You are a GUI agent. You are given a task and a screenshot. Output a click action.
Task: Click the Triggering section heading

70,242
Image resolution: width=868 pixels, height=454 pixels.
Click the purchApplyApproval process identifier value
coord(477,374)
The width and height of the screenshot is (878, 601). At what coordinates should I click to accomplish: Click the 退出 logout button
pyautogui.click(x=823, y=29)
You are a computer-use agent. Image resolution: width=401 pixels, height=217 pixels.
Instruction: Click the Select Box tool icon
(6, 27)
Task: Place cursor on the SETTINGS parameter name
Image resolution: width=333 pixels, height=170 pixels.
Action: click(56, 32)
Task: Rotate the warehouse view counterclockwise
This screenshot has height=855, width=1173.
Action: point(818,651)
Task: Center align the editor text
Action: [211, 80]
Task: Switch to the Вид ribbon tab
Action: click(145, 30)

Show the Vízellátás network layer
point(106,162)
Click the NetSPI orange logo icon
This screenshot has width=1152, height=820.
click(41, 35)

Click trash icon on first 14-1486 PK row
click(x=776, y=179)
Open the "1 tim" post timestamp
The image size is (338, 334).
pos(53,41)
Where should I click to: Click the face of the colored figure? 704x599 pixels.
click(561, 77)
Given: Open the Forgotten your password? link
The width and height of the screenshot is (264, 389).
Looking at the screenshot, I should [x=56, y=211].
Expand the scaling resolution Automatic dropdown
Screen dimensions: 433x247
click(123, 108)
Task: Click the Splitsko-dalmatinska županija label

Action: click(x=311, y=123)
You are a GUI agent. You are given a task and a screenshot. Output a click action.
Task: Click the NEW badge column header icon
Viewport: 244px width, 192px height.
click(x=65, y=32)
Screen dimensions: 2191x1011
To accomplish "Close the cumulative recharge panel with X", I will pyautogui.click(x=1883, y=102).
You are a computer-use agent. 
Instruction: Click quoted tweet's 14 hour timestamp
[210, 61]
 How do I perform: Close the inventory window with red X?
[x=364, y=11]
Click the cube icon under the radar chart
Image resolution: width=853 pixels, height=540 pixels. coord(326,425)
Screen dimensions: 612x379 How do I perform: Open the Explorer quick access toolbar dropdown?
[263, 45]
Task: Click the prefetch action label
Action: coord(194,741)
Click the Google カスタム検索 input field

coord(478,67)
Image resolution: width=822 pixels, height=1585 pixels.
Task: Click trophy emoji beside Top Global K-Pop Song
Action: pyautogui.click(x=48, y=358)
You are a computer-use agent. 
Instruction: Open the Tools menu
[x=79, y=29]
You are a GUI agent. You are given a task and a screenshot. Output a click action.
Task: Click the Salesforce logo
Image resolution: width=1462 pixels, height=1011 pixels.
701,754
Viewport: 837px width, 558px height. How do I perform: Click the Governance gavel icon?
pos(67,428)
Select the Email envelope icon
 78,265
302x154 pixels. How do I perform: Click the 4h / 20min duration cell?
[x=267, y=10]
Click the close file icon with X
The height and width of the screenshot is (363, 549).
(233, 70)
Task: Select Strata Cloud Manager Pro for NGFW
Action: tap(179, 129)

========================

• **THE TASK**: Everything in the listing above should be restated exactly.

• **PROBLEM SOLUTION**:
You are a GUI agent. You are given a task and a screenshot. Output a click action.
Task: Click the Triggering section heading

70,242
Image resolution: width=868 pixels, height=454 pixels.
Click the purchApplyApproval process identifier value
coord(477,374)
The width and height of the screenshot is (878, 601). At what coordinates should I click to accomplish: Click the 退出 logout button
pyautogui.click(x=823, y=29)
You are a computer-use agent. Image resolution: width=401 pixels, height=217 pixels.
Instruction: Click the Select Box tool icon
(6, 27)
Task: Place cursor on the SETTINGS parameter name
Image resolution: width=333 pixels, height=170 pixels.
Action: click(56, 32)
Task: Rotate the warehouse view counterclockwise
This screenshot has height=855, width=1173.
Action: point(818,651)
Task: Center align the editor text
Action: [211, 80]
Task: Switch to the Вид ribbon tab
Action: click(145, 30)

Show the Vízellátás network layer
point(106,162)
Click the NetSPI orange logo icon
This screenshot has width=1152, height=820.
click(41, 35)

Click trash icon on first 14-1486 PK row
click(x=776, y=179)
Open the "1 tim" post timestamp
The image size is (338, 334).
pos(53,41)
Where should I click to: Click the face of the colored figure? 704x599 pixels.
click(561, 77)
Given: Open the Forgotten your password? link
The width and height of the screenshot is (264, 389).
Looking at the screenshot, I should [x=56, y=211].
Expand the scaling resolution Automatic dropdown
Screen dimensions: 433x247
click(123, 108)
Task: Click the Splitsko-dalmatinska županija label

Action: click(x=311, y=123)
You are a GUI agent. You are given a task and a screenshot. Output a click action.
Task: Click the NEW badge column header icon
Viewport: 244px width, 192px height.
click(x=65, y=32)
Screen dimensions: 2191x1011
To accomplish "Close the cumulative recharge panel with X", I will pyautogui.click(x=1883, y=102).
You are a computer-use agent. 
Instruction: Click quoted tweet's 14 hour timestamp
[210, 61]
 How do I perform: Close the inventory window with red X?
[x=364, y=11]
Click the cube icon under the radar chart
Image resolution: width=853 pixels, height=540 pixels. coord(326,425)
Screen dimensions: 612x379 How do I perform: Open the Explorer quick access toolbar dropdown?
[263, 45]
Task: Click the prefetch action label
Action: coord(194,741)
Click the Google カスタム検索 input field

coord(478,67)
Image resolution: width=822 pixels, height=1585 pixels.
Task: Click trophy emoji beside Top Global K-Pop Song
Action: pyautogui.click(x=48, y=358)
You are a computer-use agent. 
Instruction: Open the Tools menu
[x=79, y=29]
You are a GUI agent. You are given a task and a screenshot. Output a click action.
Task: Click the Salesforce logo
Image resolution: width=1462 pixels, height=1011 pixels.
701,754
Viewport: 837px width, 558px height. How do I perform: Click the Governance gavel icon?
pos(67,428)
Select the Email envelope icon
 78,265
302x154 pixels. How do I perform: Click the 4h / 20min duration cell?
[x=267, y=10]
Click the close file icon with X
The height and width of the screenshot is (363, 549).
(233, 70)
Task: Select Strata Cloud Manager Pro for NGFW
Action: tap(179, 129)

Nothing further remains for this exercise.